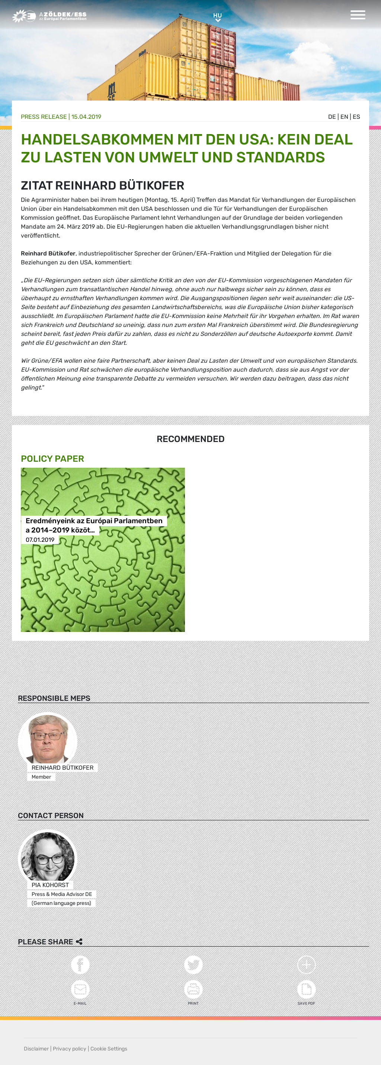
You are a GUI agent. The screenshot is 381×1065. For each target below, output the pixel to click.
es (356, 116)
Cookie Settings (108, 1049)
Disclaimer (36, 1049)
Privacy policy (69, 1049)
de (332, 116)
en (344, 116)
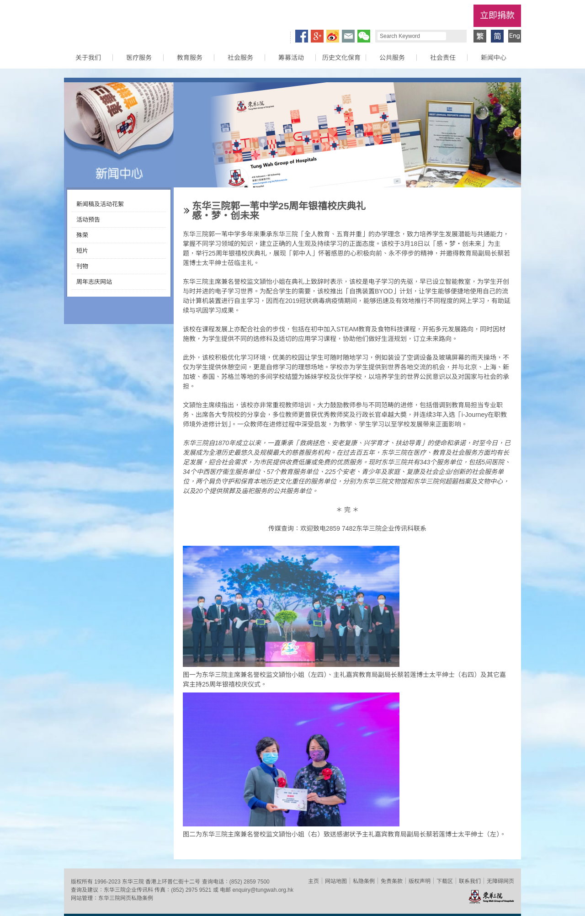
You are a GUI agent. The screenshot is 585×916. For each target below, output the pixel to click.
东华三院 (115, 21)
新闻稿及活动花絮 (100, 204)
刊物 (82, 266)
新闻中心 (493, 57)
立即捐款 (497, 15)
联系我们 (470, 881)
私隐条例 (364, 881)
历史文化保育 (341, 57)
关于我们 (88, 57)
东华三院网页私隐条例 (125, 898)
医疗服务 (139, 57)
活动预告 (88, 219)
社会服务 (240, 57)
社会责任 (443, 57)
********************
Render every line of the entries above as a JSON list of strings, one string per line, with blank lines and the pictures left out.

Exercise response:
[
  "You are a GUI agent. The screenshot is 381×1065. For each target below, output the pixel to click.",
  "es (356, 116)",
  "Cookie Settings (108, 1049)",
  "Disclaimer (36, 1049)",
  "Privacy policy (69, 1049)",
  "de (332, 116)",
  "en (344, 116)",
  "You are a GUI agent. The screenshot is 585×916. For each target below, output the pixel to click.",
  "东华三院 (115, 21)",
  "新闻稿及活动花絮 (100, 204)",
  "刊物 (82, 266)",
  "新闻中心 (493, 57)",
  "立即捐款 (497, 15)",
  "联系我们 (470, 881)",
  "私隐条例 (364, 881)",
  "历史文化保育 (341, 57)",
  "关于我们 (88, 57)",
  "东华三院网页私隐条例 (125, 898)",
  "医疗服务 (139, 57)",
  "活动预告 (88, 219)",
  "社会服务 (240, 57)",
  "社会责任 (443, 57)"
]